■ YOUR INSTRUCTIONS ■
What lines of the data include the string "checkbox"? Copy them all.

■ PROVIDED ENTRIES ■
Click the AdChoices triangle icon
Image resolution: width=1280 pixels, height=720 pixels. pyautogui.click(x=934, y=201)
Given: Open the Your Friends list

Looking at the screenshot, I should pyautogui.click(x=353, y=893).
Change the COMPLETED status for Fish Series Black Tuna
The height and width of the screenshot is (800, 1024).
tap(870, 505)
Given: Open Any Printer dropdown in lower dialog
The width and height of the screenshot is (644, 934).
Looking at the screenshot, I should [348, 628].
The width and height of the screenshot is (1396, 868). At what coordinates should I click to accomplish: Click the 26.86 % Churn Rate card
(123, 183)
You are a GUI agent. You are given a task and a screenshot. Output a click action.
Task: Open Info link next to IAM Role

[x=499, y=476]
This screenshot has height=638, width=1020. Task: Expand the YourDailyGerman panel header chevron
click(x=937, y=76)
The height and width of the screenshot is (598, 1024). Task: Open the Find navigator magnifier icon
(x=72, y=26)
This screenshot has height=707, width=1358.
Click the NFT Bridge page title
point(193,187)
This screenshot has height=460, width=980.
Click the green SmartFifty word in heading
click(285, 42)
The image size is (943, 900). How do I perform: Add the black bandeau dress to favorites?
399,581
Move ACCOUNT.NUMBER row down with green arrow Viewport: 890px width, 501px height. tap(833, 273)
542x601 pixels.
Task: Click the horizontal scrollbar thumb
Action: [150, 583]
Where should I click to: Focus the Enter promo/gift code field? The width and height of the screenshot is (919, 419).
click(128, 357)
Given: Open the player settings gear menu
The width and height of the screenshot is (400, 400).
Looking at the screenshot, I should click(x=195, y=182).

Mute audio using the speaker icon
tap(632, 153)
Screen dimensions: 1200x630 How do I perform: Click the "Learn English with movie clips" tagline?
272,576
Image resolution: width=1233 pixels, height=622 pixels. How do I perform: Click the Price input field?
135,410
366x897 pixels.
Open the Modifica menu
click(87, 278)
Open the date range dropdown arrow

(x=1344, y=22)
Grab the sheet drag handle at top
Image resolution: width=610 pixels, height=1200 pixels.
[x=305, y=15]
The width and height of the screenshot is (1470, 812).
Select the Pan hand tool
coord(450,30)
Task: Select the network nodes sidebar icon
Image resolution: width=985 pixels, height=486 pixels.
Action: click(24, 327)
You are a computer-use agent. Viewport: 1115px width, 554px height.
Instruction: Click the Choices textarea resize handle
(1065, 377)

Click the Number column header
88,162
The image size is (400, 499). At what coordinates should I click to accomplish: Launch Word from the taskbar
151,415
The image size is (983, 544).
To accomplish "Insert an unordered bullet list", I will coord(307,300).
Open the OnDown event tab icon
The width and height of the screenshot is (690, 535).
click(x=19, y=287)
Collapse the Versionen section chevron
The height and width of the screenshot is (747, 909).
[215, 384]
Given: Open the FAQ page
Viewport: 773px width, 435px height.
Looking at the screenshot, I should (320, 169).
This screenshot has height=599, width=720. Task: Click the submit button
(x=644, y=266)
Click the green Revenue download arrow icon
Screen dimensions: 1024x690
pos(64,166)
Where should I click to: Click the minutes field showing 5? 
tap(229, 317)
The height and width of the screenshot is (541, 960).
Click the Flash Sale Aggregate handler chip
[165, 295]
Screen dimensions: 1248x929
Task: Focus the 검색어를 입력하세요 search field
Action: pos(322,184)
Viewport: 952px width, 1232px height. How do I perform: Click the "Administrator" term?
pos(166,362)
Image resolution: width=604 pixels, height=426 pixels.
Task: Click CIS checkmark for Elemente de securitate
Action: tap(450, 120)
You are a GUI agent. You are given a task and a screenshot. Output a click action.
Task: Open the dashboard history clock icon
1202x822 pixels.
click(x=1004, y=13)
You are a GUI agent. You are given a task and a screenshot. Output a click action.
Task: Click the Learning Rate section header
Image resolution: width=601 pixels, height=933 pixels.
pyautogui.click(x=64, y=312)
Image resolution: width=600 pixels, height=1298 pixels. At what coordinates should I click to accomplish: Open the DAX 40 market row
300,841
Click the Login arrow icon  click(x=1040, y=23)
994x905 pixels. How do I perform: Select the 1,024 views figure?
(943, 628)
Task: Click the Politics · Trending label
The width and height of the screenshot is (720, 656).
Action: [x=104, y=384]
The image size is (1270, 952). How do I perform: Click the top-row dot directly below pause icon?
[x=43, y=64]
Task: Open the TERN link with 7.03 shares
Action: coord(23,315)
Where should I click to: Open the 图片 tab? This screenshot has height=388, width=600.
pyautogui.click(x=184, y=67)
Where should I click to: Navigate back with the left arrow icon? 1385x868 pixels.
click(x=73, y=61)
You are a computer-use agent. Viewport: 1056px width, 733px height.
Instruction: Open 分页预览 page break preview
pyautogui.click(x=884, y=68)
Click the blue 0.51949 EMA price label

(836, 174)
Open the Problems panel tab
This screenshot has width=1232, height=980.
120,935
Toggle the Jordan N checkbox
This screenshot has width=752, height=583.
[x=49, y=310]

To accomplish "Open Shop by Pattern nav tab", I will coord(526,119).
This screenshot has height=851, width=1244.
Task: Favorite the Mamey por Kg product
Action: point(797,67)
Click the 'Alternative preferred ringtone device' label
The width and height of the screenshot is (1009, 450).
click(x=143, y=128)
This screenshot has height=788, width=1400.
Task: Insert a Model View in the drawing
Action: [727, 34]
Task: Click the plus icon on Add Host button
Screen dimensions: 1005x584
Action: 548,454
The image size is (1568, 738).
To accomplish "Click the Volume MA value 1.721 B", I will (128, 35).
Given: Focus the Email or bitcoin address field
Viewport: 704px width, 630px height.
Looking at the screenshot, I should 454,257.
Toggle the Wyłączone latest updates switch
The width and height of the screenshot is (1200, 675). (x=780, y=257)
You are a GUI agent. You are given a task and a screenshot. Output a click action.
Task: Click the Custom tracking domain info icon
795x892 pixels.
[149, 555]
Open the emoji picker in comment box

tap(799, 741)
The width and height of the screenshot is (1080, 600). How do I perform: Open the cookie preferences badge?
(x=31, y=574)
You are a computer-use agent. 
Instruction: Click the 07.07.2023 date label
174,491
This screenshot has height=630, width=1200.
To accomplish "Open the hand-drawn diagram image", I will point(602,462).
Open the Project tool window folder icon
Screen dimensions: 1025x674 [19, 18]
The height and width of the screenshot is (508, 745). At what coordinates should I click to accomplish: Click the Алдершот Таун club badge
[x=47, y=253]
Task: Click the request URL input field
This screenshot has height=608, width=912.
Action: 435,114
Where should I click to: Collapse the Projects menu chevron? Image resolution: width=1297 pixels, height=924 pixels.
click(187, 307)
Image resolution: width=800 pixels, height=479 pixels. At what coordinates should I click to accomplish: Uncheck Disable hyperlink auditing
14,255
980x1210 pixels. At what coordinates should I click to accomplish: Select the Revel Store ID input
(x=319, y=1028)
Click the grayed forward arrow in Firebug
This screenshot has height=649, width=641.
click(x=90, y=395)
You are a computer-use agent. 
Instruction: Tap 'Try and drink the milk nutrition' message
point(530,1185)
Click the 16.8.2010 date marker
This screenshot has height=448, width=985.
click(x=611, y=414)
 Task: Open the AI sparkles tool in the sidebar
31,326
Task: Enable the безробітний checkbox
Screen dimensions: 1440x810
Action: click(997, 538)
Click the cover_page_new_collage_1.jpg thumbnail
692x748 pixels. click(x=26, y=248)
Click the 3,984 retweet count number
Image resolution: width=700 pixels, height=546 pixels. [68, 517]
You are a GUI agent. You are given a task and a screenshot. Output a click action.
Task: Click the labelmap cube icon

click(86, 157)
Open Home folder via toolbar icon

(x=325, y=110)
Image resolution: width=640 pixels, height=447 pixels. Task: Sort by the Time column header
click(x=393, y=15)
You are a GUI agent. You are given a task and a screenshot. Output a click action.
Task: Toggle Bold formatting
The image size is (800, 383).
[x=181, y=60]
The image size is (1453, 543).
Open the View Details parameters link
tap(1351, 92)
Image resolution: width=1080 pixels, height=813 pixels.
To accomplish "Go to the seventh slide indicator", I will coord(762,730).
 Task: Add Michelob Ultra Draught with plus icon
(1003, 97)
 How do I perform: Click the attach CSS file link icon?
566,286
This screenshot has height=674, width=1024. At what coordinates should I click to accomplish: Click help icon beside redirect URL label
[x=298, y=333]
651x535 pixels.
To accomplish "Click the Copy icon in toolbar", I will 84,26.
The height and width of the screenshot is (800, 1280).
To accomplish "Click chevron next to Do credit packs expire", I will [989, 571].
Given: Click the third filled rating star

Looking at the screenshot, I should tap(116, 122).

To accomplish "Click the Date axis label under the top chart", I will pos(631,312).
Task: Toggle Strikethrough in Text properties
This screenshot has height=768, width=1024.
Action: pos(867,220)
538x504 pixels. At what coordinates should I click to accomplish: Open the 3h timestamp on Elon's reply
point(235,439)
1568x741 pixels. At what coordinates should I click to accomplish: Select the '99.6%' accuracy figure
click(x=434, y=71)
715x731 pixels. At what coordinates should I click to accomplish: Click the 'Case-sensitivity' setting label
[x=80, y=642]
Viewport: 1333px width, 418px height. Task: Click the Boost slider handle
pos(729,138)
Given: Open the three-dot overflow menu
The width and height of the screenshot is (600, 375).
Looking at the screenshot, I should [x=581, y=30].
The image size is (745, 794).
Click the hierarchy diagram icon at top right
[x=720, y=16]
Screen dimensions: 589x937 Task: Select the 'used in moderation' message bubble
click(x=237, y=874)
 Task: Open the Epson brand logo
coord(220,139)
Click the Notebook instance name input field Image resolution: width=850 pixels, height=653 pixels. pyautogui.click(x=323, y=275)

■ ANSWER SECTION ■
Toggle the Jordan N checkbox
Task: Enable the безробітний checkbox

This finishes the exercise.